牡丹花蕊黄酮对H_2O_2诱导RAW264.7巨噬细胞损伤的保护作用

目的:研究牡丹花蕊黄酮对H_2O_2诱导损伤的RAW264.7巨噬细胞的保护作用。方法:实验分为空白组、H_2O_2损伤组、VC对照组和牡丹花蕊黄酮低、中、高剂量组。应用H_2O_2建立RAW264.7巨噬细胞氧化损伤模型,噻唑蓝法测定细胞存活率,试剂盒法测定细胞和细胞培养液中谷胱甘肽和丙二醛含量及过氧化氢酶、超氧化物歧化酶、乳酸脱氢酶活力。结果:牡丹花蕊黄酮的质量浓度在10～30μg/mL范围内时,可显著促进RAW264.7巨噬细胞的增殖(P0.05)。与H2O2损伤组相比,牡丹花蕊黄酮各剂量组能够提高细胞及细胞培养液中总抗氧化能力,谷胱甘肽过氧化物酶、超氧化物酶、过氧化氢酶活力以及还原型谷胱甘肽含量,降低细胞及细胞培养液中丙二醛含量,提高细胞内乳酸脱氢酶的水平。结论:牡丹花蕊黄酮可以促进RAW264.7巨噬细胞的增殖,提高H_2O_2损伤的RAW264.7巨噬细胞的抗氧化能力,且存在剂量依赖效应。
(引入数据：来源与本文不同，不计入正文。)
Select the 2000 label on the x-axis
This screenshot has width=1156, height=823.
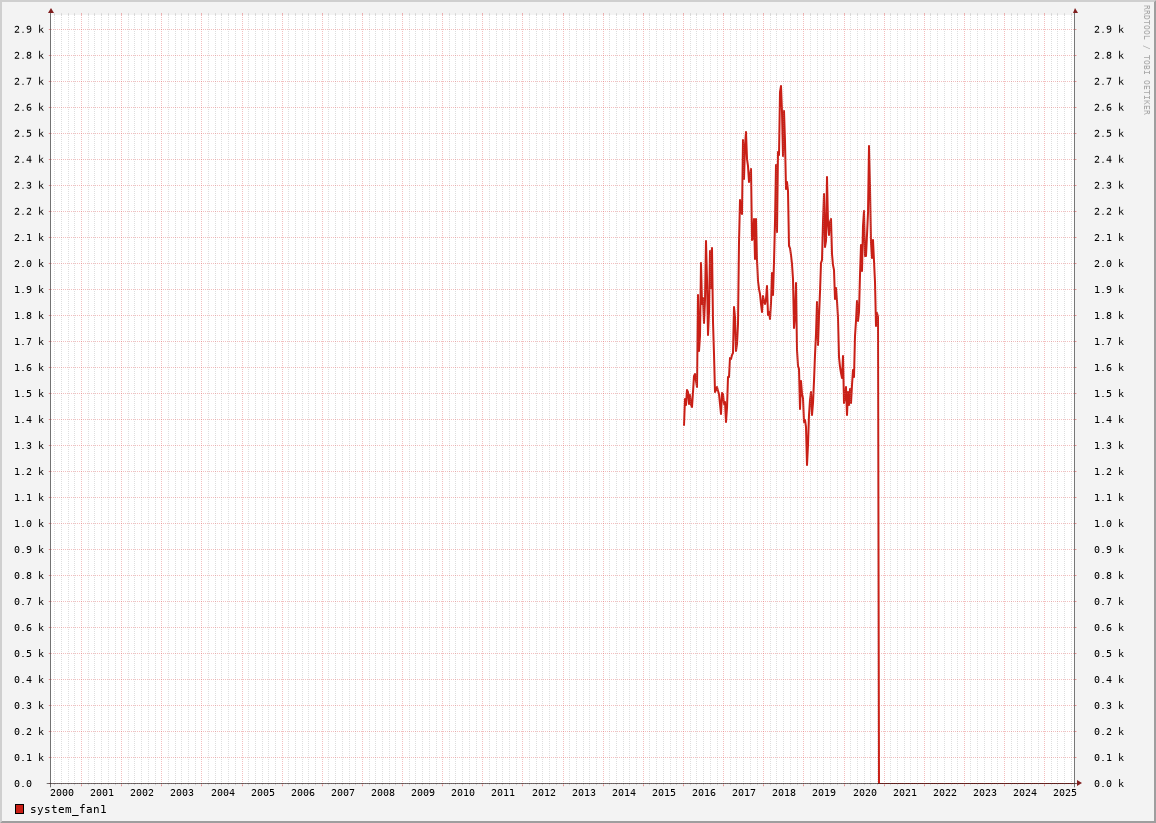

Protective Effect of Flavonoids from Peony Stamens on Hydrogen Peroxide-Induced Toxicity in RAW264.7 Cells

Objective: The aim of this study was to investigate the protective effect of flavonoids from peony stamens (PSF) against hydrogen peroxide (H2O2)-induced injury in RAW264.7 cells. Methods: This experiment was divided into blank, model, control and low-, medium- and high-dose PSF groups. RAW264.7 cells were injured by H2O2 and the cell viability was measured by methyl thiazolyl tetrazolium assay. The contents of malondialdehyde (MDA) and glutathione (GSH) and the activities of catalase (CAT), superoxide dismutase (SOD) and lactate dehydrogenase (LDH) inside the cells and in the culture medium were determined by commercial kits. Results: The flavonoids at concentrations in the range of 10–30 μg/mL significantly enhanced the proliferation of RAW264.7 cells (P < 0.05). Compared with the model group, the flavonoids at all concentrations could increase total antioxidant capacity (T-AOC), the activities of glutathione peroxidase (GSH-Px), SOD and CAT and GSH content, reduce MDA content in the cultured cells and culture medium and improve LDH activity in the cells. Conclusion: Flavonoids from peony stamens can enhance the proliferation of RAW264.7 cells and protect them against H2O2-induced toxicity in a dose-dependent manner.